Figure 3.

Expression of constitutively active Akt3 protects melanoma cells from B-RAF inhibition. A, Whole cell lysates from WM793, WM793 HA-Akt3 or WM793 Myr-HA-Akt3 cells were analyzed by Western blotting for HA, total Akt and phosphoS473-Akt. Actin is the loading control. B, WM793, WM793 HA-Akt3 or WM793 Myr-HA-Akt3 cells were serum starved overnight and replated on agar or fibronectin-coated dishes for 1 h in serum-free medium. Cell lysates were analyzed by Western blotting for phospho-S473 Akt, total Akt, phospho GSK3β, GSK3β, and phospho Akt substrate. Actin was used as a loading control. C, WM793, WM793 HA-Akt3 or WM793 Myr-HA-Akt3 cells were transfected with either control or B-RAF siRNAs for 72 h.
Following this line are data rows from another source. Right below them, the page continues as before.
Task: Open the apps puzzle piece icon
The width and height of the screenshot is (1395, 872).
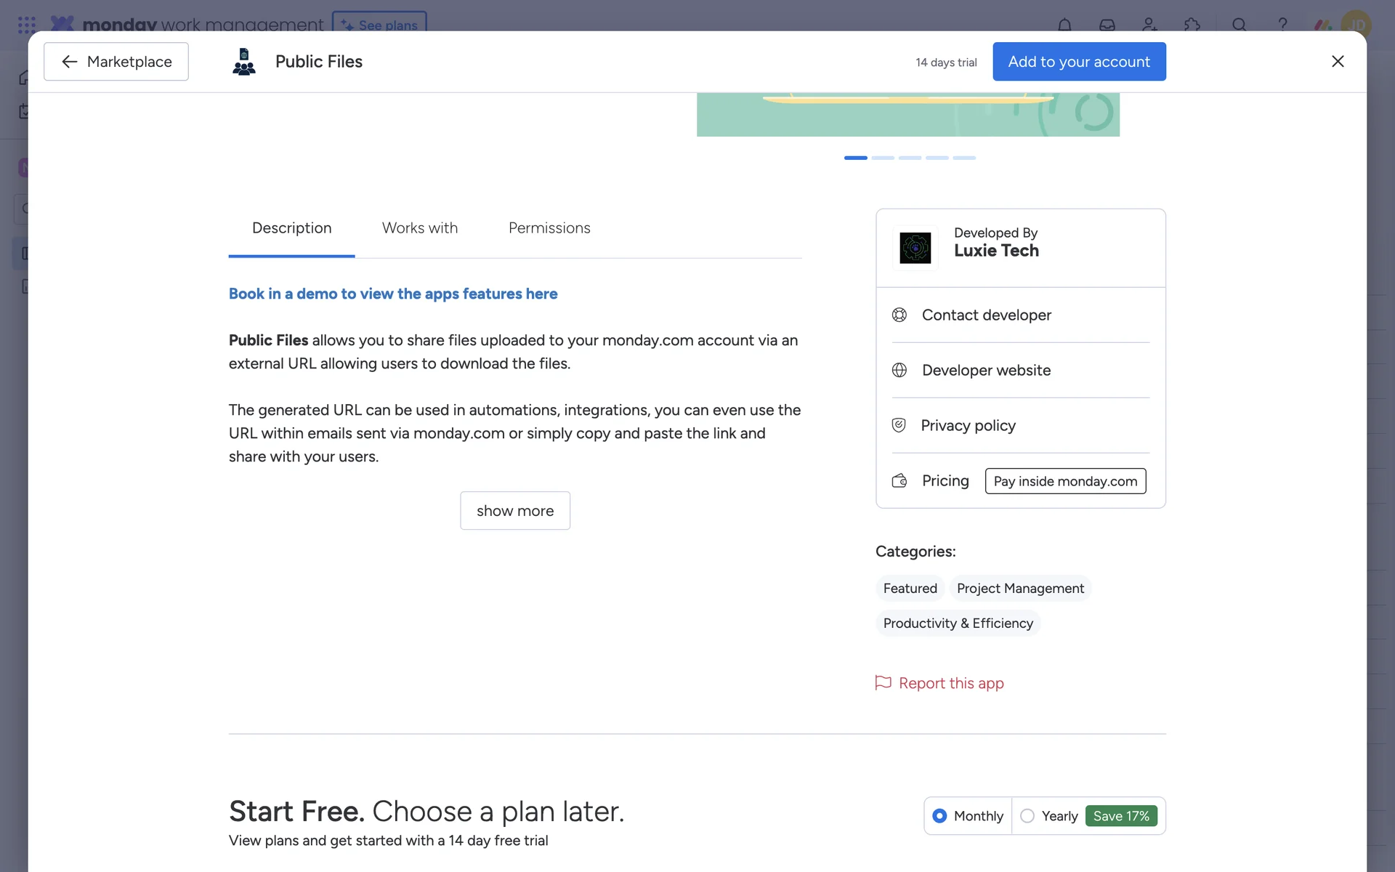Action: coord(1192,25)
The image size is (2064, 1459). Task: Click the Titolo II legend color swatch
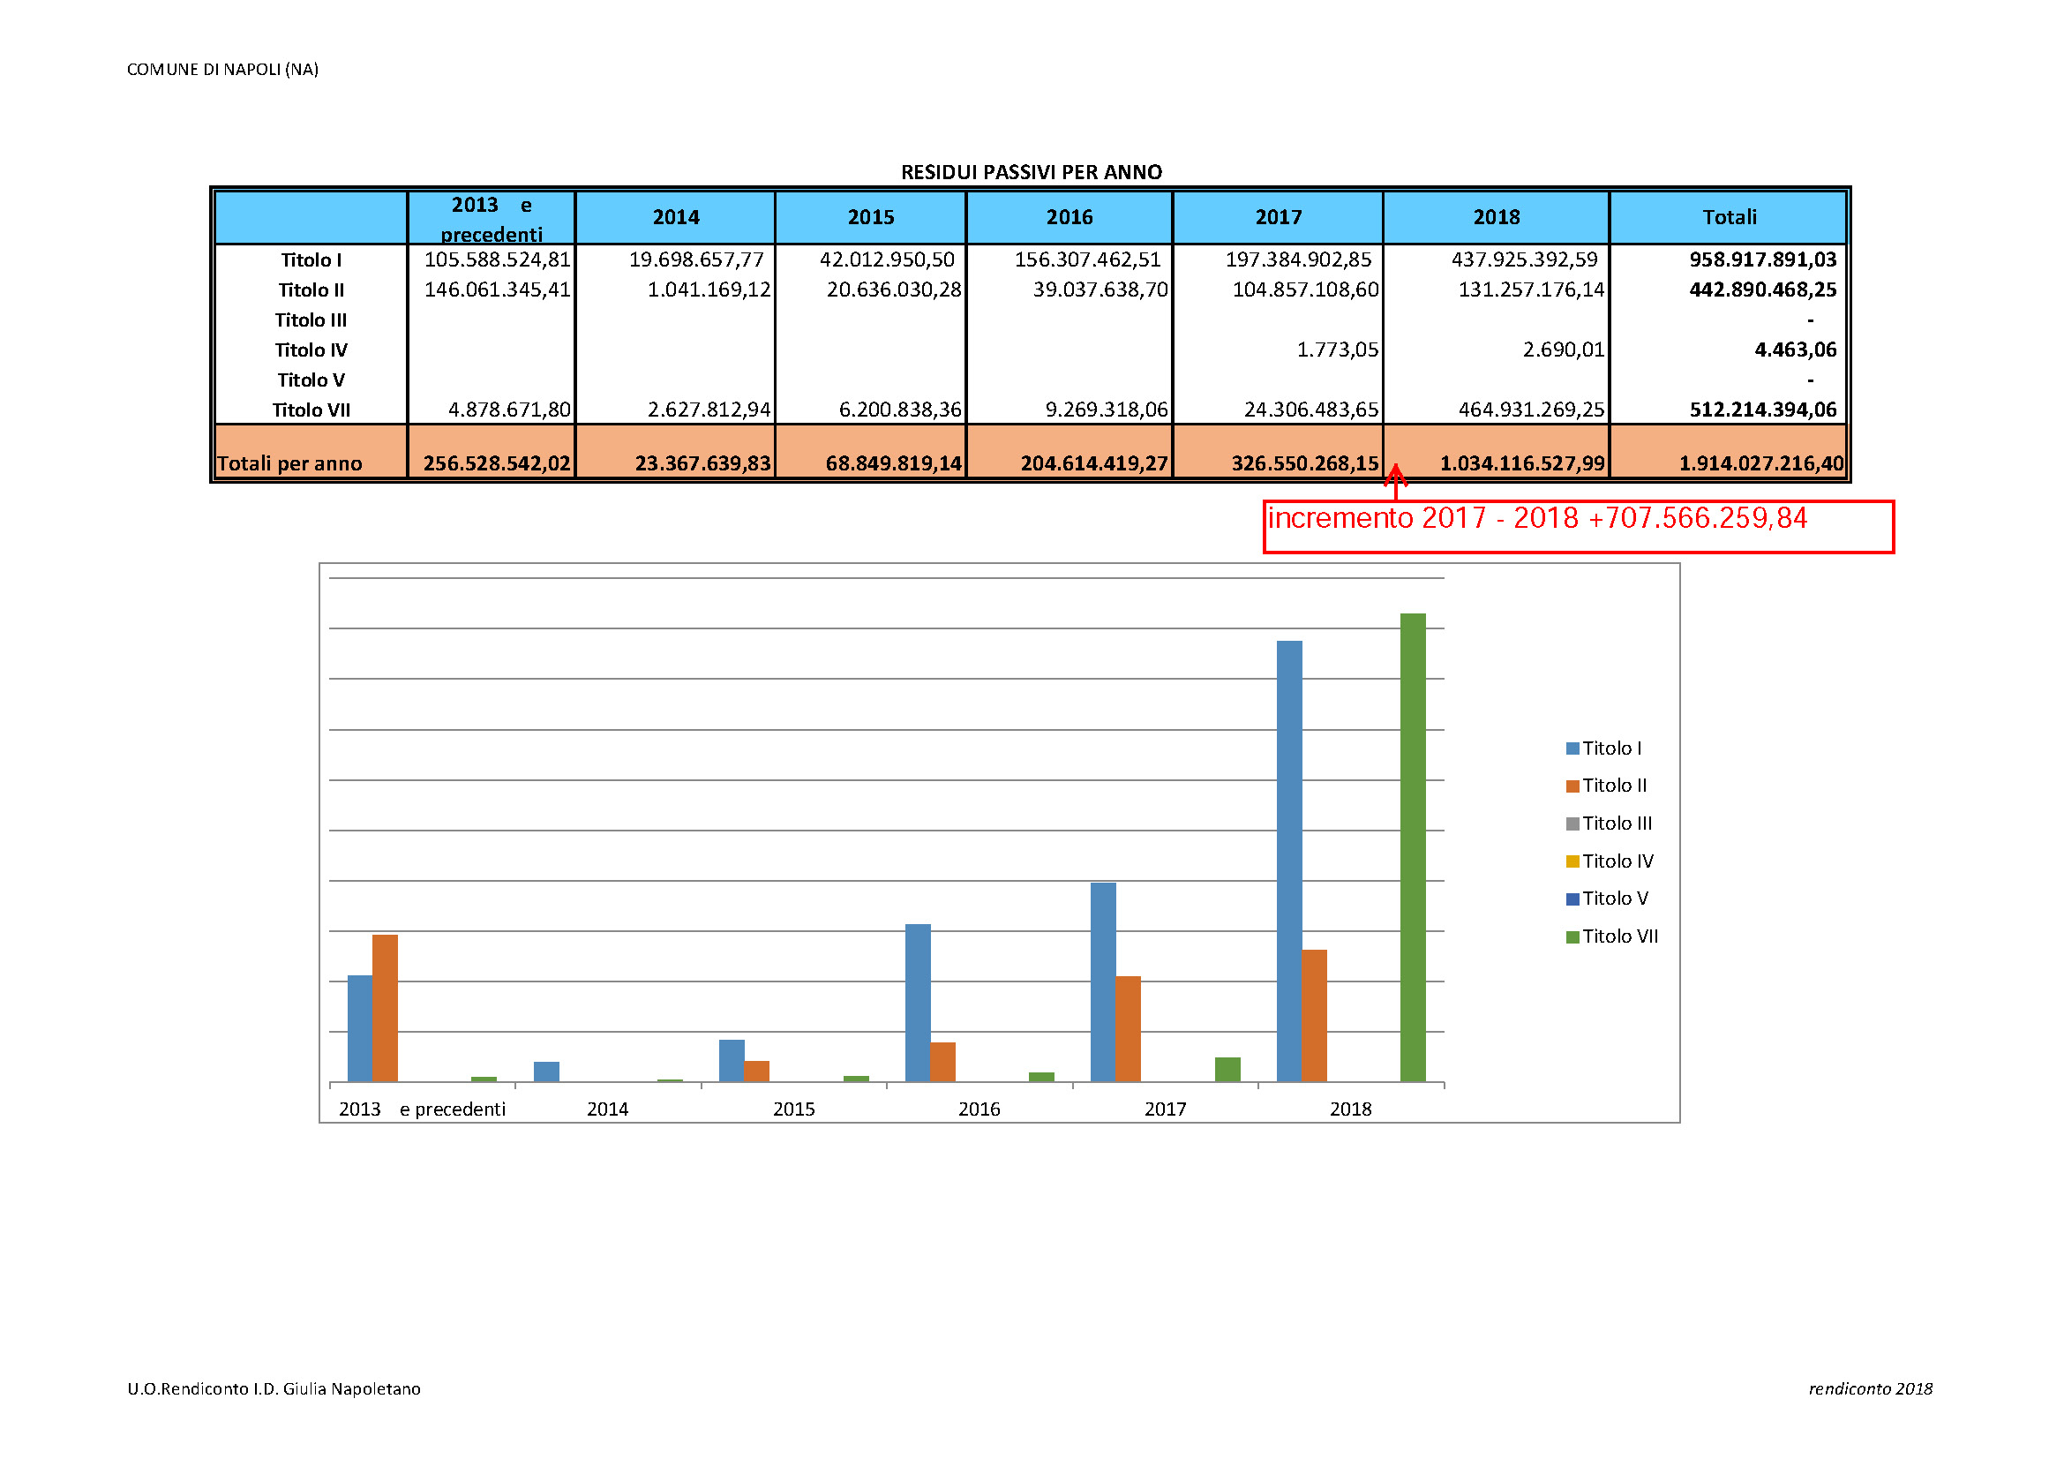coord(1572,786)
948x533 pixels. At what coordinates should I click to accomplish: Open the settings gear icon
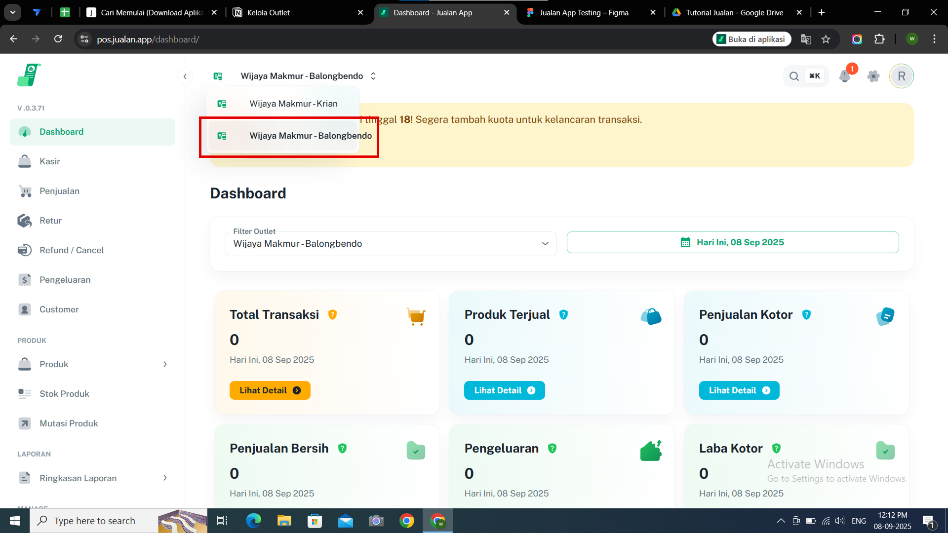point(873,76)
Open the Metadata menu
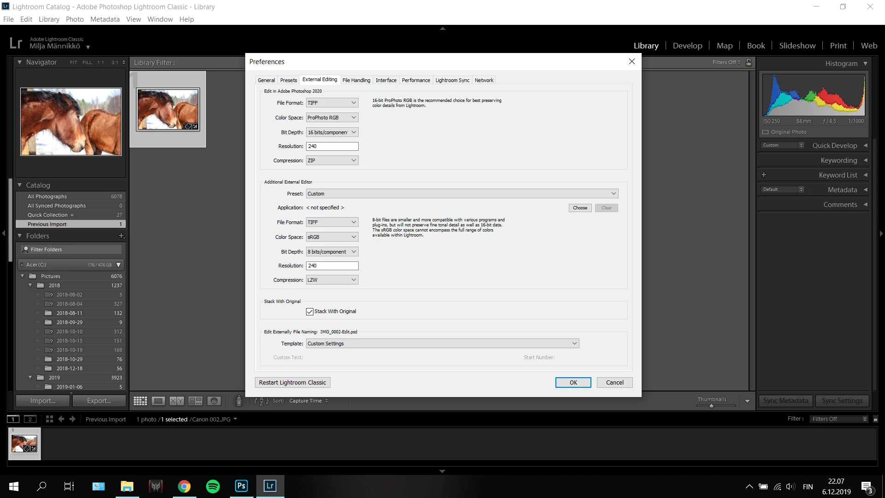885x498 pixels. [105, 19]
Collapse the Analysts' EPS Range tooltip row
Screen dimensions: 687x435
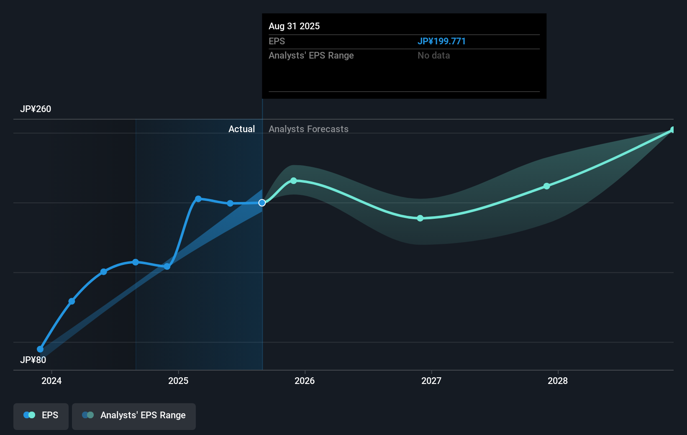point(311,55)
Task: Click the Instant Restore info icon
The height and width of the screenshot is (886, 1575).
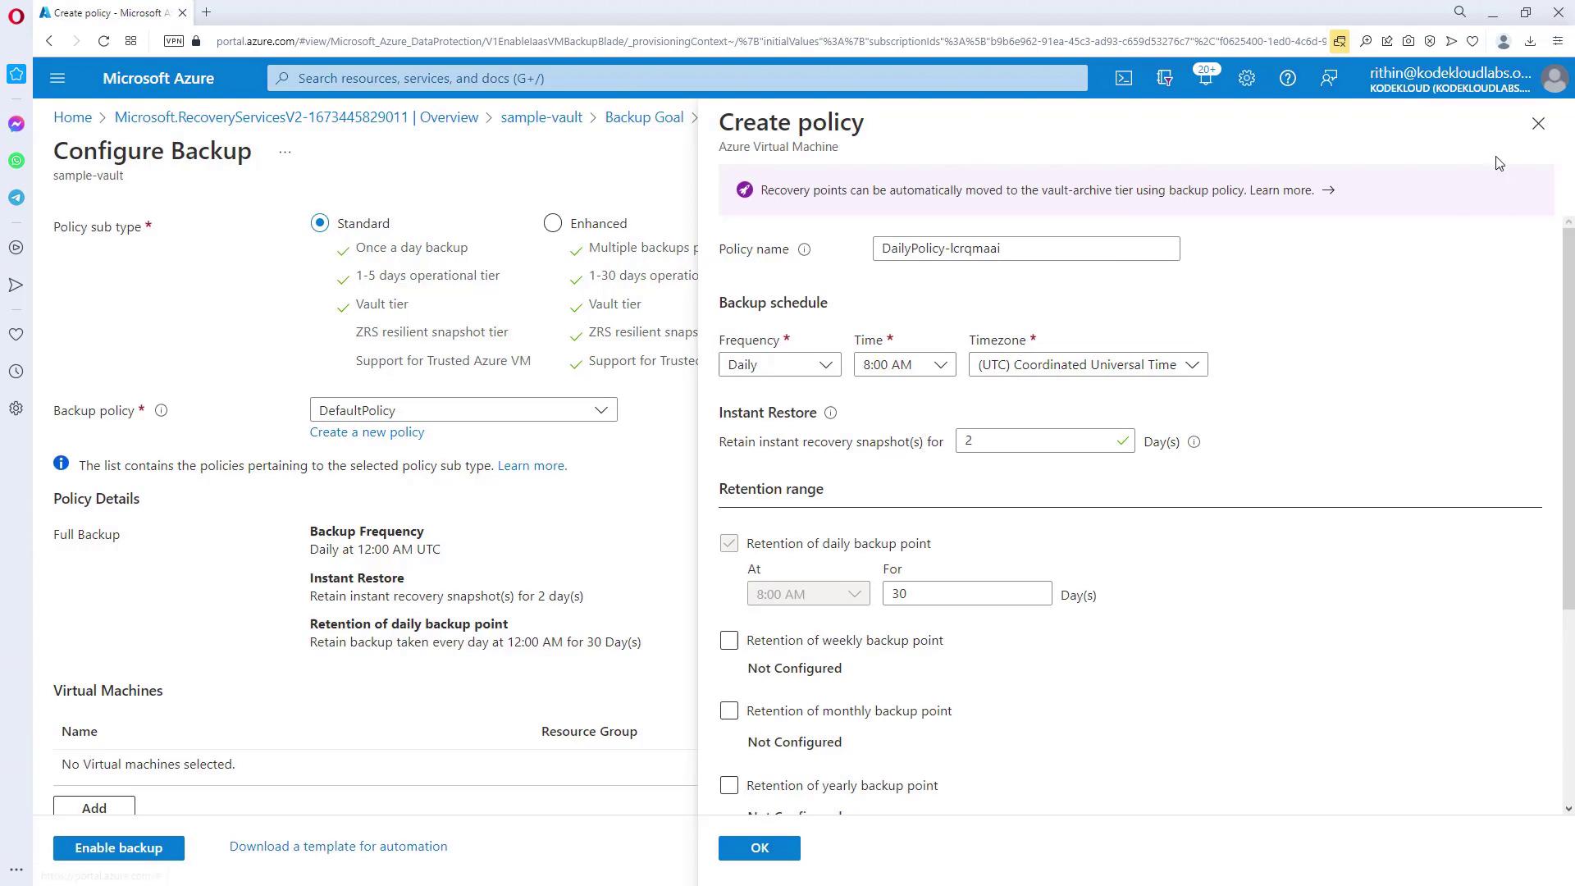Action: pyautogui.click(x=830, y=413)
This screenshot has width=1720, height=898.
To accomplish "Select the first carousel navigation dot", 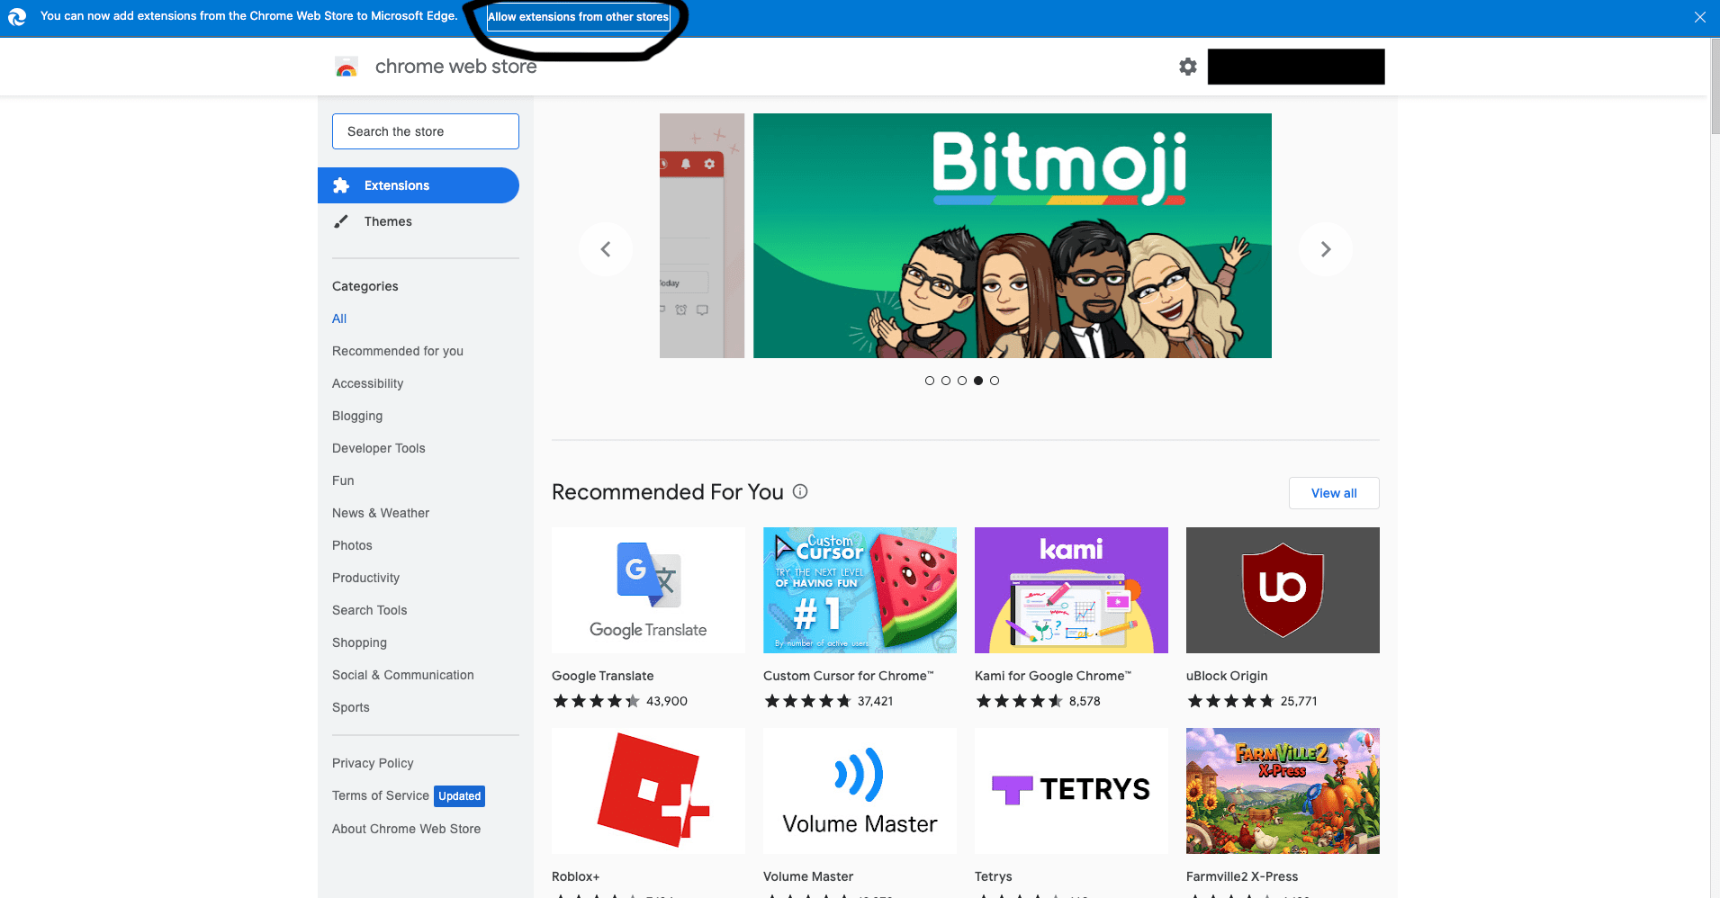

Cells were then seeded in 3-D collagen gels and cultured in serum-free medium. After 48 h, cells were analyzed by annexin V staining. D, Serum starved WM793, WM793 HA-Akt3 or WM793 Myr-HA-Akt3 cells were seeded in 3-D collagen gels and cultured in serum-free medium containing DMSO or 0.5 μM PLX4720. After 48 h, cells were analyzed as in C. The quantitation of mean −/+ SD from three independent experiments is shown.